第8章:交渉は戦場で
「この件、交渉成立の可能性は……限りなくゼロに近いでしょう」
そう告げたのは、王都調停局の首席交渉官。 案件ファイルにはこう書かれていた。
> 【交渉対象】古代種
> 【目的】聖域遺跡の通行許可
> 【備考】外的接触をほぼ拒否。
> 情報に価値を認めれば会話継続の可能性あり。
「つまり、“話の中身”が貧弱なら即交渉終了。
生半可なセリフじゃ、即終了……ってやつ?」
咲良は苦笑しながら、魔導通話記録石を胸元に忍ばせた。
「よし、いってきます。“話すしかない”やつ、久々で燃えるわね」
遺跡深部―― そこには、人型のようで人ではない、無機質な気配を漂わせた存在が佇んでいた。
「貴様が、“言葉を紡ぐ者”か」
その声は、頭に直接響くような共鳴音だった。
「どうぞ、お時間をいただける範囲で結構です。まず、“交渉の場を設けてくださったこと”に感謝します」
咲良が放った第一声。 瞬間――
> 《スキル:誠意初動》《姿勢反響》発動
> 相手の“応答条件”が変化:「沈黙→観察」へ
「……続けろ。“聞く価値がある”かどうか、見極める」
会話は、一問一答を繰り返すような冷たいやり取りだった。
「貴様の“持ち出す情報”は、我らの時間に値するのか?」
「“あなたにとっての時間”が何より貴重なものだと察します。 ですので、私は“時間あたりの対価”として、“変化の兆し”を提案いたします」
> スキル:《構造提案》《主語切替フレーズ》発動> 対象の論理回路と応答速度が安定
相手の目(に似た光)が一瞬、細く揺れる。
「妙だな……言語なのに、なぜか“干渉されている”感覚がある。 それで……その“変化”とやらは、誰のためのものだ?」
咲良は、ゆっくりと口を開いた。
「“誰のため”というより、“誰かひとりが声を上げられる社会”のため、ですね」
「ふむ。……その思想が、貴様個人ではなく“集団のもの”であると示せるか?」
咲良は、静かに契約書を差し出した。
ギルドでかわされた労働改善協定、ゴブリン族との菜園契約、ランディとの苦情是正署名、そして―― アルトがサインした“言葉による再出発協定”。
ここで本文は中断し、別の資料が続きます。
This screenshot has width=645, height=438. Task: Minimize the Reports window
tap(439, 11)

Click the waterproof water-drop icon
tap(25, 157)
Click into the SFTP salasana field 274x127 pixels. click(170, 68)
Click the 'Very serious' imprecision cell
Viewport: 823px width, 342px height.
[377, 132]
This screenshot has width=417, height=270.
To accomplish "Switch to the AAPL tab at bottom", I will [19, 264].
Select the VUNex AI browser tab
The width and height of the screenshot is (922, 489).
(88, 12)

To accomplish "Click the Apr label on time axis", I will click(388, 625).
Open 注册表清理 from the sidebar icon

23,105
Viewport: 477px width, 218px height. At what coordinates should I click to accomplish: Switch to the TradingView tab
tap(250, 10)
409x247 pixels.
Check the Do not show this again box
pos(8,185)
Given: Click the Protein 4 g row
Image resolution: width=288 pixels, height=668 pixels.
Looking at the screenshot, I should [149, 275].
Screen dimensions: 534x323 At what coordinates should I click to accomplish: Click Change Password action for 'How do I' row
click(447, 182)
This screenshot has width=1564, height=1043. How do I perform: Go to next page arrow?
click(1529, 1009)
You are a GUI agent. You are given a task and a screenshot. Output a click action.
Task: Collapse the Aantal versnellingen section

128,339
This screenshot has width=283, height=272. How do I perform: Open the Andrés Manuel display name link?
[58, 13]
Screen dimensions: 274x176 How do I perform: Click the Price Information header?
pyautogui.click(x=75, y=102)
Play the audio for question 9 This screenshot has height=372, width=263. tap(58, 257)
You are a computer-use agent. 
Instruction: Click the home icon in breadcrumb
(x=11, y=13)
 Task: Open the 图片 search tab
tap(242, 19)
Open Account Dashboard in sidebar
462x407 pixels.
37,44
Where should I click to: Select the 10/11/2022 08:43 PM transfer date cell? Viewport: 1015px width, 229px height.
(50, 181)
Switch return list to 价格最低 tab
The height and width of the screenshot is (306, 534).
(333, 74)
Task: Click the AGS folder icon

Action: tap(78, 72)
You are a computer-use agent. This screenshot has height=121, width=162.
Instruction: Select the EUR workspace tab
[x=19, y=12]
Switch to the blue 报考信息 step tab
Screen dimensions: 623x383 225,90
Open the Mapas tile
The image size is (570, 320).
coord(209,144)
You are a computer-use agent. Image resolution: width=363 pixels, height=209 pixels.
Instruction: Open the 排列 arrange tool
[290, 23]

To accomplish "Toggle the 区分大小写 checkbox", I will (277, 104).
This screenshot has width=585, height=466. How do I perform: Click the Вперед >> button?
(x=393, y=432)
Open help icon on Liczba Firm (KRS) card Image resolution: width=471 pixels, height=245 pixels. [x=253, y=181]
「これは、“言葉で変えられると思った人”たちが、交わした証です。 私はそれを、“通話ログ”として保存してます」
> 《スキル:記録共振》発動
> 対象に、過去の声の“温度”を伝える魔法
その瞬間、空間に“契約者たちの声”が反響する。
> 「ありがとう……」
> 「話せるって、すげぇな」
> 「また連絡してもいい?」
それは、どんな攻撃魔法よりも、強く、あたたかかった。
沈黙の後、古代種は言った。
「……我らは、道を開けよう。“その声”に、干渉を許す」
咲良はそっと、通話石の記録ボタンを止めた。
「……交渉完了、ですね。通話、ありがとうございました」
この日、かつて誰一人通れなかった聖域に、 一本の“架電回線”が通った。